* **Record excerpts**:
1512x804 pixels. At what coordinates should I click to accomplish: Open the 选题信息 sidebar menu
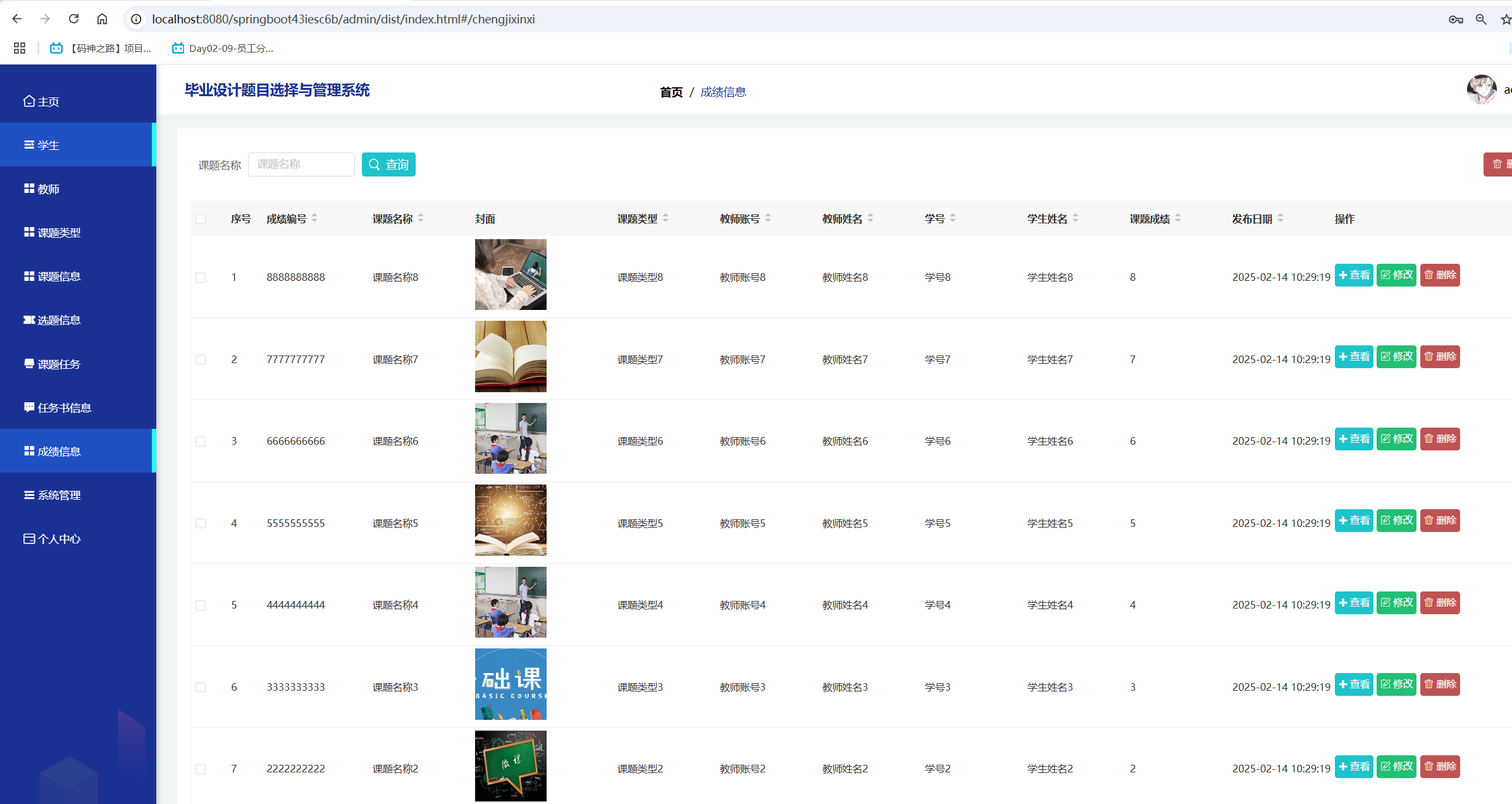(x=58, y=320)
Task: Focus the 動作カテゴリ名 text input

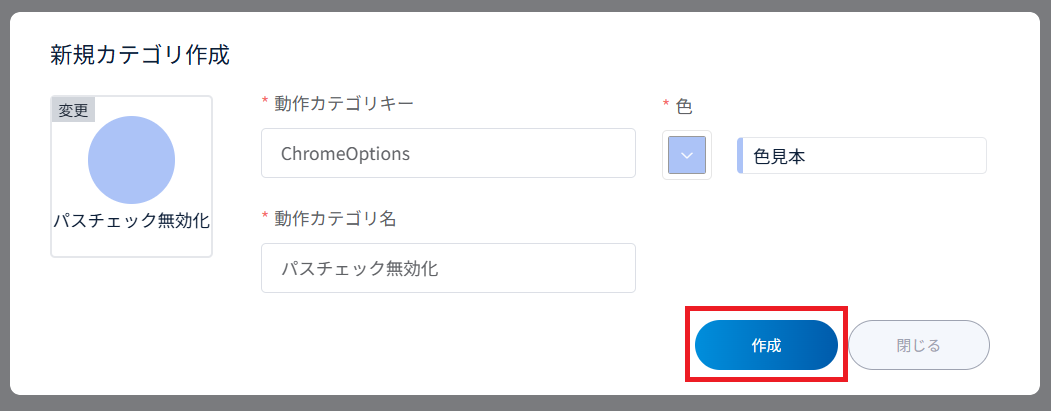Action: click(x=448, y=268)
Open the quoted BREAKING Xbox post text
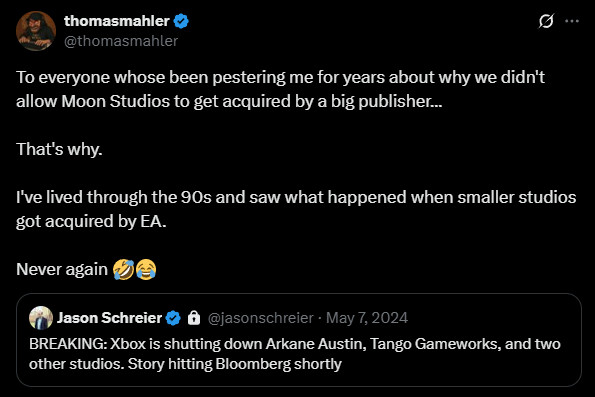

* **Challenge**: Pull out the text lines from every record above, word for word, and leave the pictures out.

* **Worked solution**:
1512x804 pixels. At what coordinates should I click to accomplish: Open the 选题信息 sidebar menu
(x=58, y=320)
Task: Focus the 動作カテゴリ名 text input

Action: click(x=448, y=268)
Open the quoted BREAKING Xbox post text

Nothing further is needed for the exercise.